-- Begin Data section --
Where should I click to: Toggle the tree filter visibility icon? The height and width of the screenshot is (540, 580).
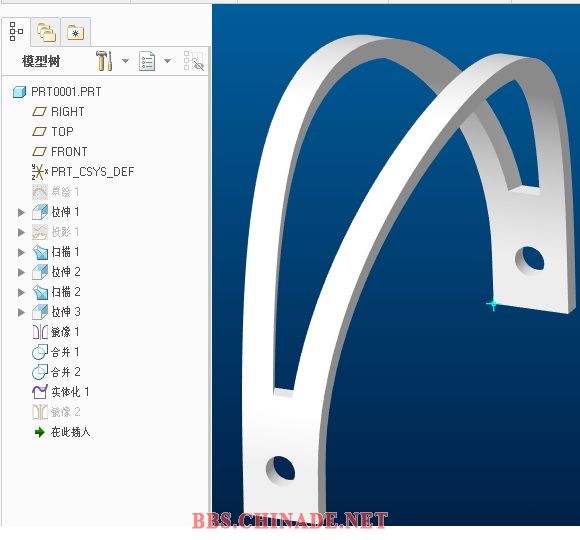194,61
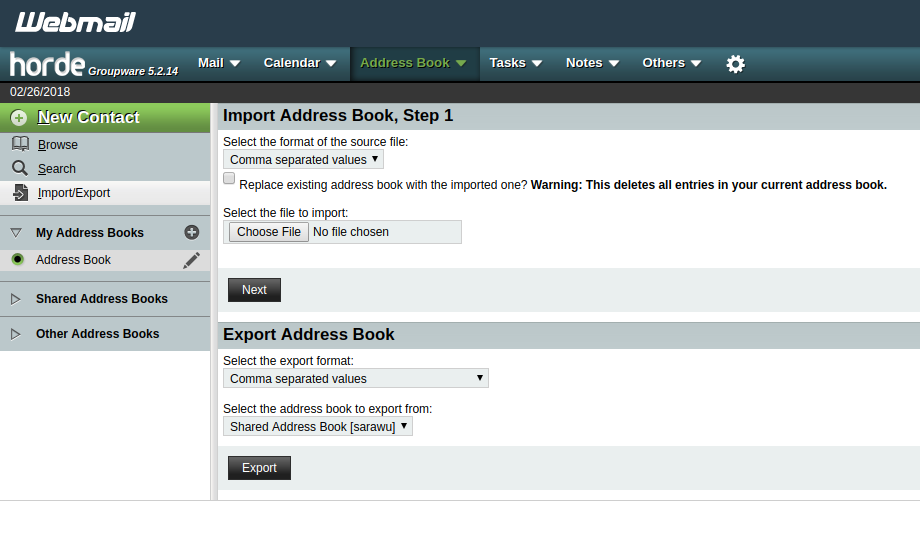
Task: Open the Calendar menu
Action: pos(300,63)
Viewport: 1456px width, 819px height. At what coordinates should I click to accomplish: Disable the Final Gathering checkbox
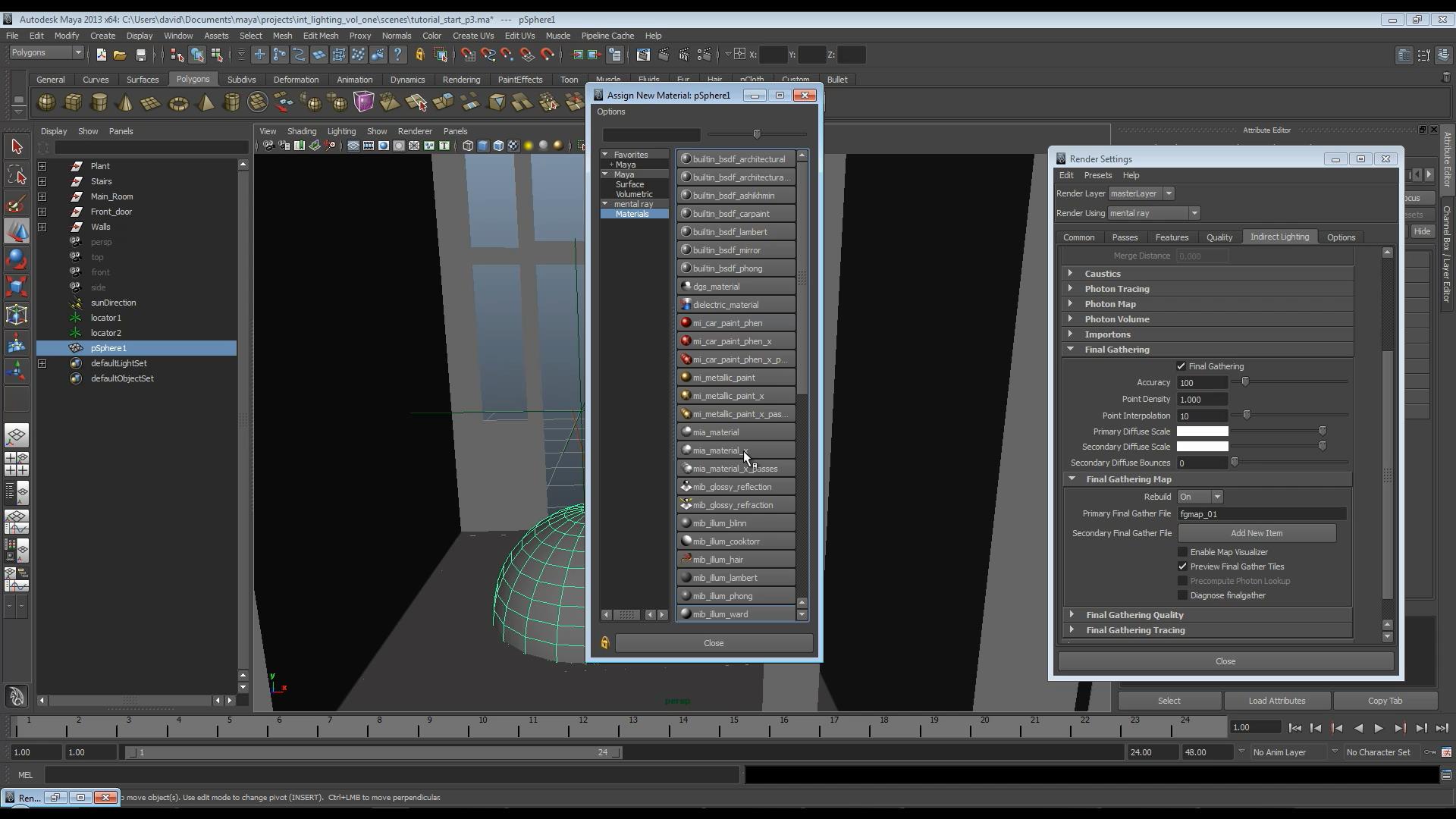pos(1181,366)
-- End Data section --
Print the stretch of lines from the very first one through the line containing "Action: pos(300,63)", keeping both ends and leaving the pictures out.

Where should I click to: Toggle the tree filter visibility icon? The height and width of the screenshot is (540, 580).
194,61
Task: Open the Calendar menu
Action: pos(300,63)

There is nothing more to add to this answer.